Now at this point I was no stranger to seeing her upset or even causing her to cry. But seeing the look on her face there caused me to kinda have a moment of clarity. This poor girl has the misfortune of being in love with a complete loser alcoholic, who no matter how hard she tries is determined to make the relationship awful. She was probably dreading coming home, knowing I'd be there either pissed off or drunk, with the only silver lining was that at least she'd get to enjoy her leftovers. And I couldn't even let her have that.
I felt like such a piece of shit I immediately drove over to the restaurant she'd been at and ordered the honey shrimp to go. Got home and sheepishly walked into our bedroom carrying the food container.
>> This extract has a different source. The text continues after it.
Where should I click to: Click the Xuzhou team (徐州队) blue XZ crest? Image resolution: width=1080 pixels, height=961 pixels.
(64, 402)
She didn't look at me when I walked in, so I went over to the bed and said "I got you some honey shrimp, if you still want them." She sat up shocked and asked if I'd went out and got her a new order. I told her I had and that I was sorry.
She got out of bed, holding back tears, gave me a hug and I kissed her. She left around a month later and that ended up being the last affectionate moment we shared.
Really though looking back at that relationship all I feel is guilt. Also my current gf had the misfortune of having to hear me drunkenly tell that story on one of our earlier dates lol.